Тут же хранятся старые прописи — образцы каллиграфии. Для лучшего запоминания ученики старательно выводили пером изречения, отсюда и пошло выражение «прописные истины», такие, как: «чадо, будь скор на послушание, а ленив на глаголание» (то есть на болтовню).

Сперва изучали «азбуку». Потом начинали зубрить склады. Потом — писать сокращенные, так называемые «подтительные» слова. Наконец приступали к чтению молитвенника «Часослова», затем — Псалтири. Книгу «Апостол» и Евангелие умели читать только «зело грамотные».

Одна из древних книг, хранящихся в Рукописном отделе, переписана в 1270 году в Новгороде неким Георгием, сыном Лотыша, и кончена в день солнечного затмения.

Об этом узнаем из пометы: «В лето 6778 кончаны быша книгы сия месяца марта в 23 на память святого мученика Никона томь же дни бысть знамение на слъньци. Писах же книгы сия аз Гюрги сын попов глаголемого Лотыша с Городища…» В этой книге великолепные миниатюры и заглавные буквы — «инициалы».

* ЧТО НУЖНО СДЕЛАТЬ *
**1.** Выпишите из отрывка дословно фрагмент, начиная со слов «Одна из древних» и заканчивая словами «день солнечного затмения.» включительно.
**2.** Ответьте по отрывку:
(а) С чего ученики начинали обучение?
(б) В каком году и в каком городе была переписана одна из древних книг Рукописного отдела?
(в) Как в отрывке названы заглавные буквы?
Опирайтесь только на этот отрывок и ни на что больше.

* СОБРАННЫЕ ДАННЫЕ *
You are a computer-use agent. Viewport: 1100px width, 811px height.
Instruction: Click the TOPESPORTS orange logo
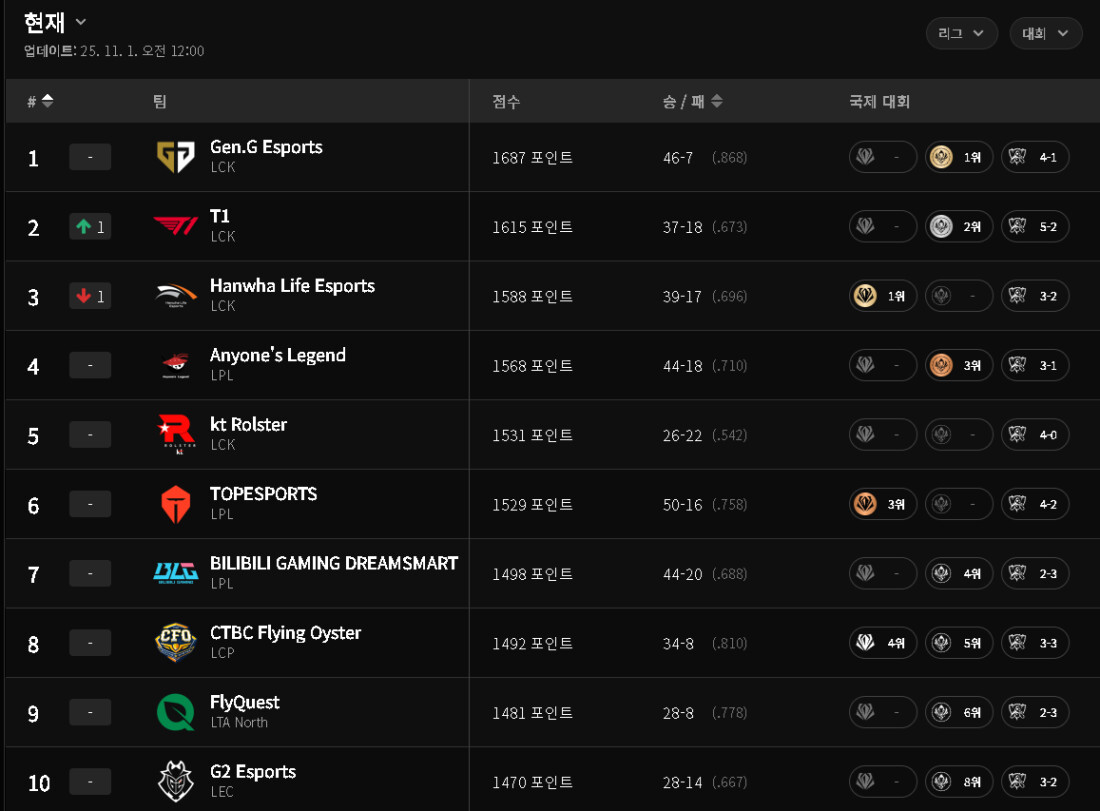pos(176,505)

* ОТВЕТЫ *
**1.**
Одна из древних книг, хранящихся в Рукописном отделе, переписана в 1270 году в Новгороде неким Георгием, сыном Лотыша, и кончена в день солнечного затмения.

**2.**
(а) С изучения «азбуки».
(б) В 1270 году в Новгороде.
(в) «Инициалы».